本文抜粋:
^^^^^^^^^^^^^^^^

事業承継としてのMBO|M&Aとの違いも分かりやすく解説します

事業承継は、先代の経営者や役員が保有している自社株式を後継者に譲り渡すことで、経営権の委譲を行い、次世代に経営のバトンタッチを行う経営手法の一つです。自社株を移転させるためには様々な手法が利用されますが、今回はMBO(Management-Buy-Out)による株式移転の方法を紹介します。

M&Aとの違いについても解説しているので、事業承継について詳しく理解したい方はぜひ参考にしてみて下さい。

事業承継が着目されている背景

事業承継が注目を集めるようになった背景には、中小企業庁や中小機構などの行政機関が中心になって推し進めている事業承継円滑化法の存在があります。

なぜ事業承継を推進しているのか、という理由については、今の日本が直面している深刻な少子高齢化問題や散見される黒字廃業・休業などが関連しているのです。まずは事業承継が急がれる理由として、日本が抱えている経済的な問題について見ていきましょう。

^^^^^^^^^^^^^^^^

記録一覧:
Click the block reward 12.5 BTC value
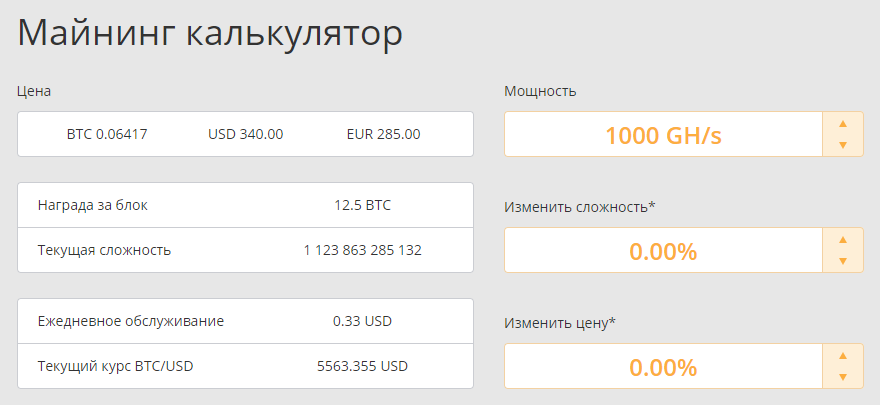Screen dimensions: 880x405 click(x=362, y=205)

^^^^^^^^^^^^^^^^

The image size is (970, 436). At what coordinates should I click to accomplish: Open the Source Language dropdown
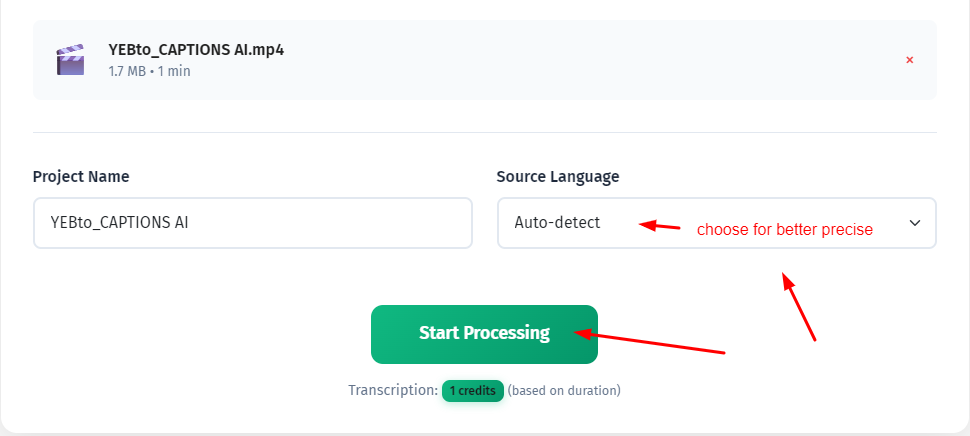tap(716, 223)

^^^^^^^^^^^^^^^^

設問:
**A.** 本文に基づいて、次の問いに答えてください。
(i) 事業承継では、だれが保有しているどの株式を後継者に譲り渡しますか。
(ii) 今回紹介されているのは、何による株式移転の方法ですか。
(iii) 事業承継円滑化法を中心になって推し進めているのは、どのような機関ですか。
**B.** 次の各文が本文の内容と合っているかどうかを、はいかいいえで答えてください。判断の根拠となる本文の語句もそのまま引用してください。
(i) 本文はM&Aとの違いについても解説している。
(ii) 事業承継円滑化法は、民間企業が中心になって推し進めている。
(iii) 事業承継を推進する理由には、黒字廃業・休業が関連している。
**C.** 本文のうち、「事業承継が注目を集めるように」から「題について見ていきましょう。」までを、両端の語句も含めて一字も変えずに書き写してください。
これらの記録は参照しなくてもかまいません。

解答例:
**A.**
(i) 先代の経営者や役員が保有している自社株式です。
(ii) MBO(Management-Buy-Out)による株式移転の方法です。
(iii) 中小企業庁や中小機構などの行政機関です。

**B.**
(i) はい。「M&Aとの違いについても解説しているので」
(ii) いいえ。「中小企業庁や中小機構などの行政機関が中心になって推し進めている」
(iii) はい。「散見される黒字廃業・休業などが関連しているのです」

**C.**
事業承継が注目を集めるようになった背景には、中小企業庁や中小機構などの行政機関が中心になって推し進めている事業承継円滑化法の存在があります。

なぜ事業承継を推進しているのか、という理由については、今の日本が直面している深刻な少子高齢化問題や散見される黒字廃業・休業などが関連しているのです。まずは事業承継が急がれる理由として、日本が抱えている経済的な問題について見ていきましょう。